The global Covid-19 pandemic has already changed the ways many spheres operate. Leaving a trace on different industries, it has also impacted the development of modern scientific innovations.
The main trend is that the value of technological innovations is shifting from the impact of individual technologies to the impact of multiple technologies combined. Leveraging the power of various technologies simultaneously will allow for generating new insights and possibilities in different verticals.
Naturally, such innovations will be mostly aimed at fostering the healthcare sector, but not only. We’ve gathered the most promising scientific innovations in different fields that seem to be of great help in 2021 and beyond.
1. Agriculture Innovations
Agriculture has long been utilizing the benefits of digitization, IoT, and sustainable farming. These innovations have already allowed for smart and sustainable crop growing, primarily thanks to plant monitoring based on remote field analysis with the help of vegetation indices like NDWI.
In 2021, these trends will continue to ramp up, transforming the industry. Here are some of the sub-trends that will spin-off from those major tendencies:
- SaaS solutions for garden management
- Yield monitoring and forecasting
- Online tools for remote farm management
- Drones utilization
- Robotic farming equipment
- Smart irrigation management
- Production of eco-friendly foods
2. Bioprinting in Healthcare
Millions of people around the world are waiting for organ transplants. A new kidney – the most demanded organ – is usually awaited for 3 to 5 years. Luckily, this problem can be solved by printing the necessary organs on special 3D printers.
The technology is roughly the same as with conventional 3D printing: getting a three-dimensional object on a special printer. The first stage is pre-printing, when a digital model of the future organ or tissue is created based on MRI or CT images.
Then the organ is printed layer by layer. Only instead of a conventional 3D printer, a special bioprinter is used, and instead of ink – biomaterials (human stem cells, pork collagen, or algae-based cellular material). Then, the received structure is placed in a biological environment where it “matures” before transplantation.
A successful example of bioprinting implementation would be 3D Systems that has recently made a breakthrough in lung regeneration, taking lung modeling to a new level thanks to 3D printing and the use of rhCollagen.
The need for easily accessible, remote education has become especially acute during the global quarantine.

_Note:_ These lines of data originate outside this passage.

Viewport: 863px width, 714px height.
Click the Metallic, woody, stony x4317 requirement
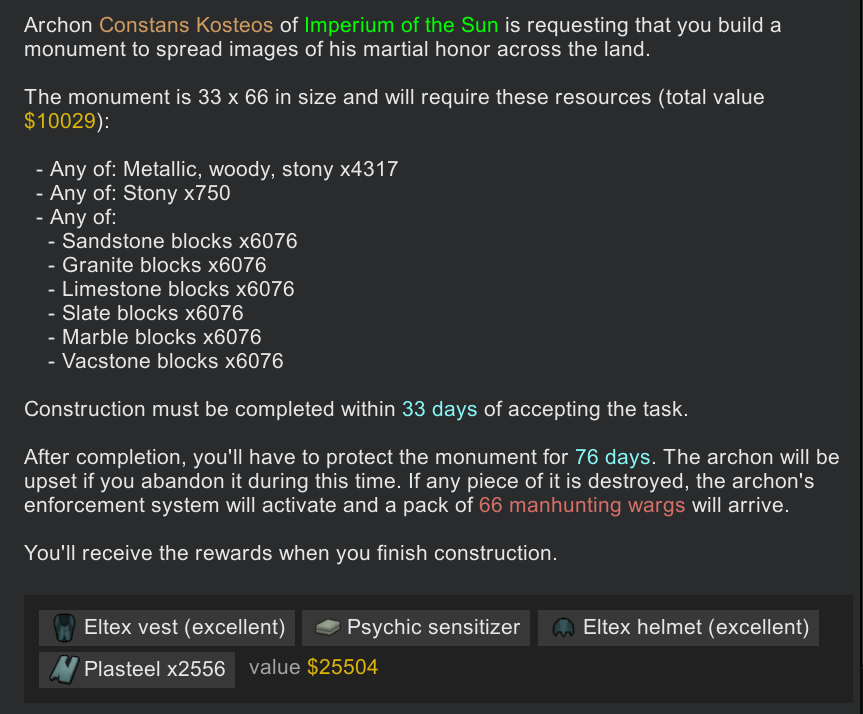click(260, 169)
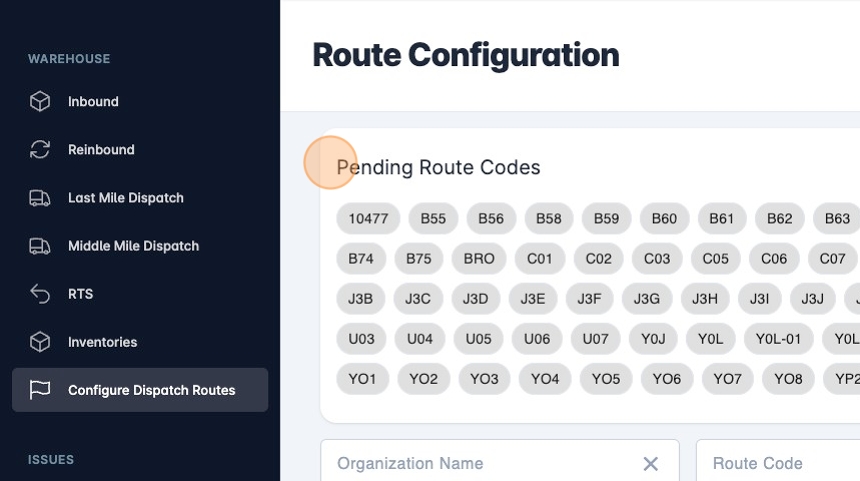Click the Configure Dispatch Routes flag icon
The width and height of the screenshot is (860, 481).
click(x=40, y=390)
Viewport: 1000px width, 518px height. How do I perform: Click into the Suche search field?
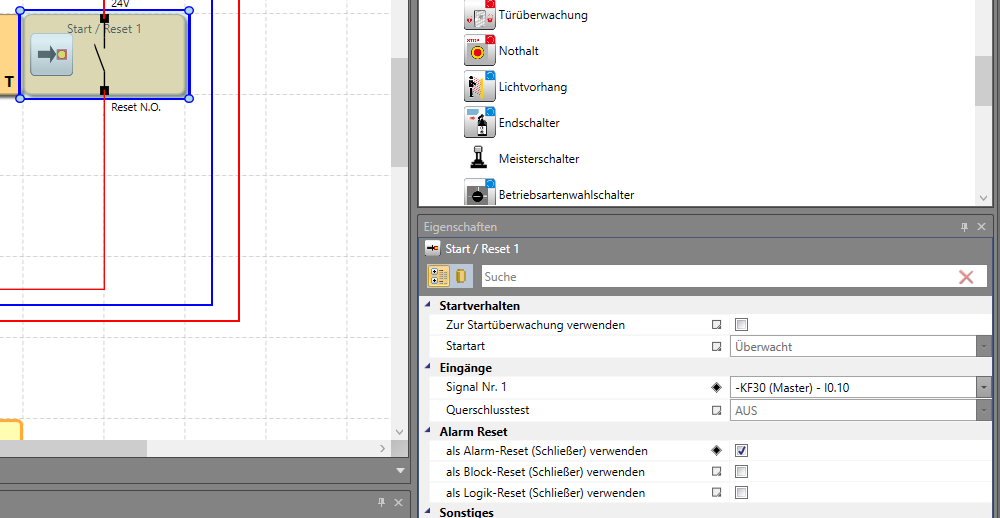coord(715,277)
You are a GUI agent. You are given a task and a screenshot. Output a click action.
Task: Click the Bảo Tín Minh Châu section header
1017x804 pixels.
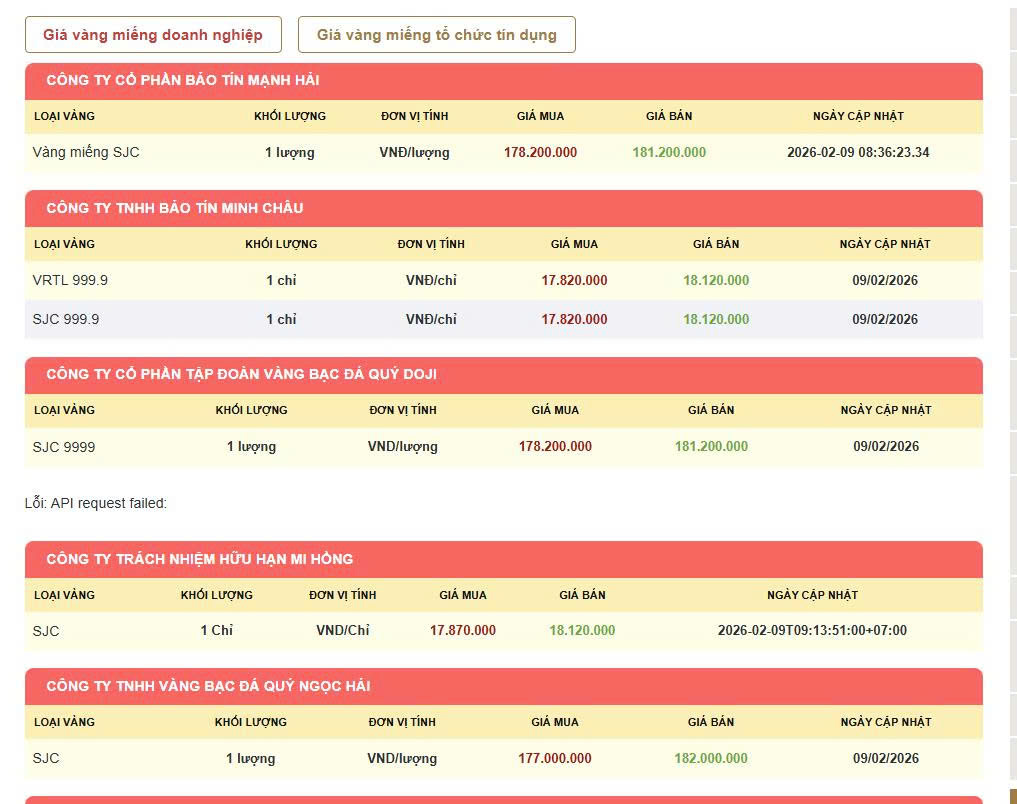coord(175,208)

Modern educational solutions strive to enable more adaptive learning plans to enhance both student and teacher experience. Besides, with the help of AI technology, such solutions allow for receiving quality education remotely for those unable to attend classes due to weather events, health issues, long distance, etc.
Although the coronavirus pandemic has already made digitalization a new norm and significantly fastened the adoption of e-Learning, there is still a long way to go in terms of its efficiency, accessibility, affordability, teachers skills, interactivity, and more. If not implemented the right way, e-Learning could have negative effects on children’s mental health and well-being. Fortunately, intelligent AI-driven education can be utilized to avoid this.

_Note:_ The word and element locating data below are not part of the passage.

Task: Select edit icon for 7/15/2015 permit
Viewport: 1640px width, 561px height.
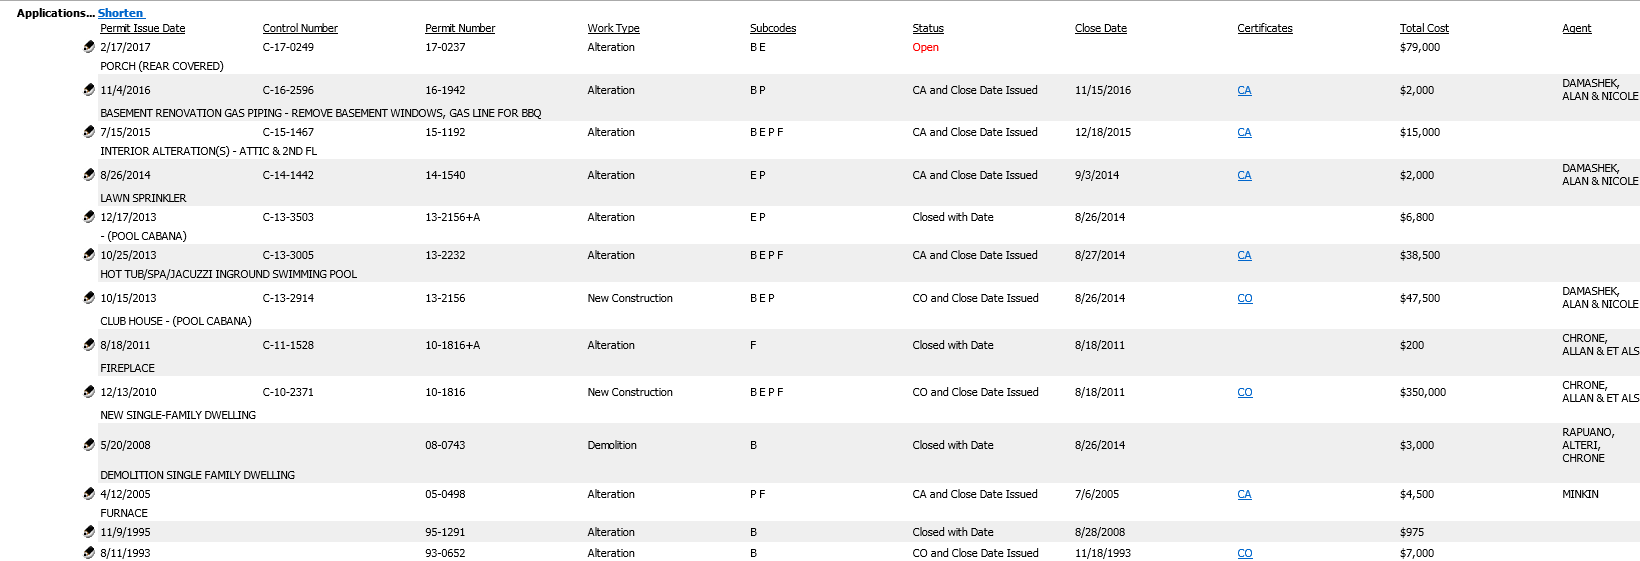Action: coord(89,131)
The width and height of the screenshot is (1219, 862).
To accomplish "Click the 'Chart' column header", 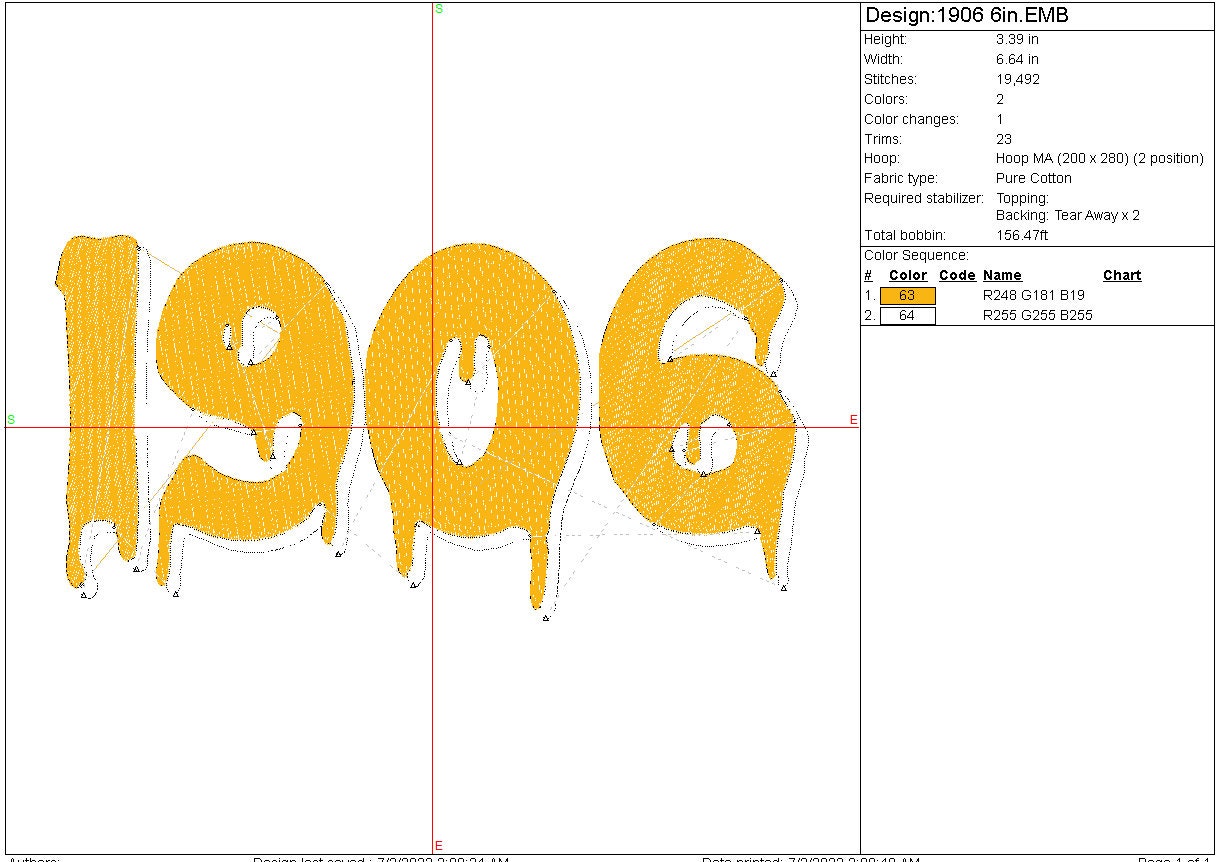I will [x=1122, y=276].
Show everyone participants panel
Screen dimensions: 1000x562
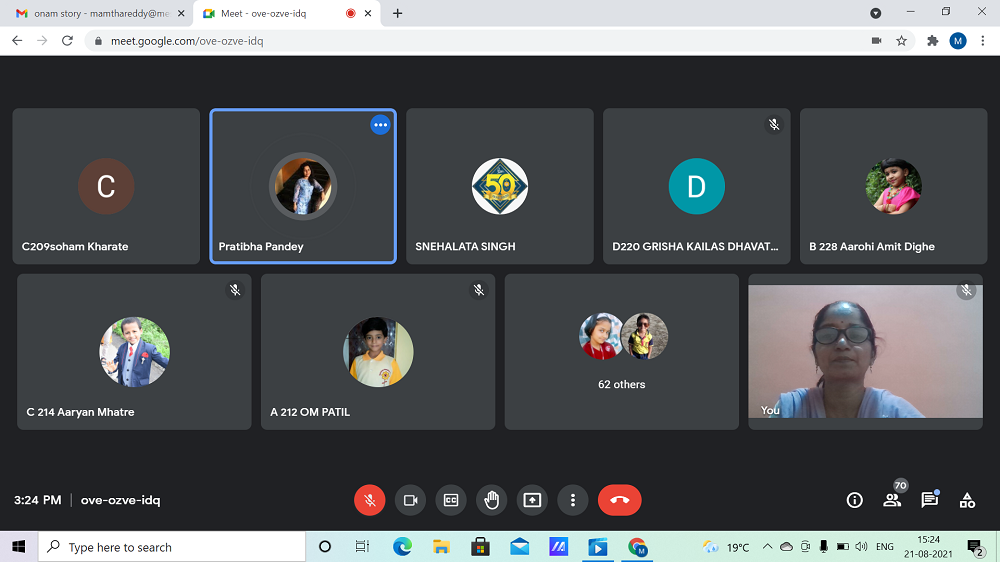coord(892,500)
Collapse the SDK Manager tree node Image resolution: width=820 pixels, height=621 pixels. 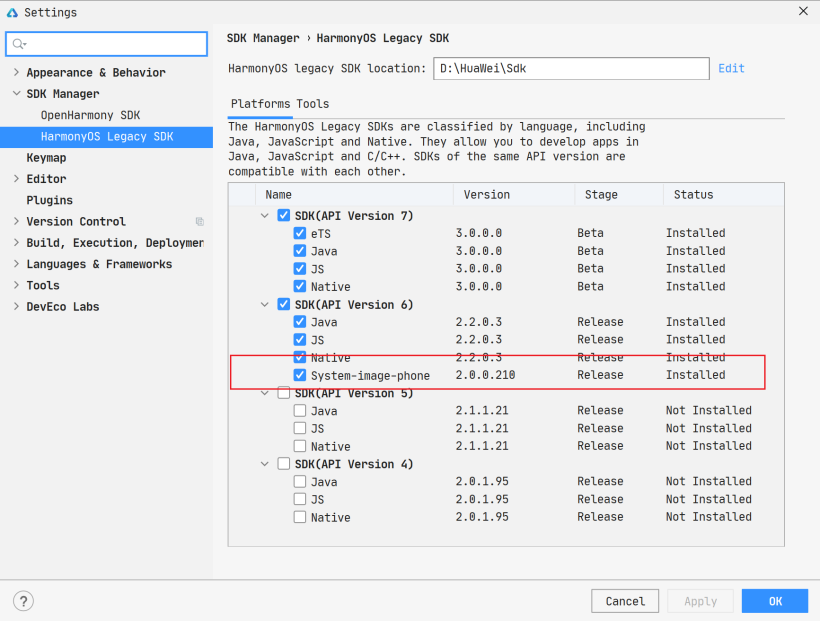[16, 94]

For instance, Singapore-based Tenopy offers remote learning workshops using AI to pair up teachers and courses with students of different incomes from different countries.
4. AI Integrated Surveillance Systems
Analytics and AI in security systems, in particular in the video surveillance segment, were originally developed to teach devices to respond to certain events and thereby optimize the work of a human operator. It all started with the analysis of the frame for motion detection, control of entry / exit, identification of abandoned or disappeared objects.
Thanks to the development in AI, capabilities of standard video surveillance have significantly expanded, and today multifunctional systems can be found in retail, transport, medicine, financial sector, etc., where cameras not only monitor the safety of objects and people, but also solve the problem of collecting and analyzing statistical data, performing analysis of marketing activities, traffic management, and many others.
AI-powered security cameras enable vulnerabilities and menace prediction, missing children tracking, criminals and terrorists detection in the large crowd, precise and instant theft vehicles tracking, faster thought-to-action process for security guards, and less human intervention.
It is worth noting that until now, most AI-enabled CCTV cameras were able to use a small number of intelligent functions due to limitations in processor performance. That is, in one session, the camera was able to work with only one complex intellectual function, for example, to recognize a person or a car number.
Improvements in hardware components and increase in processor performance will lead to an increase in the computing power of AI-powered video cameras, so an increasing number of devices capable of performing several intelligent tasks at the same time will soon appear on the market.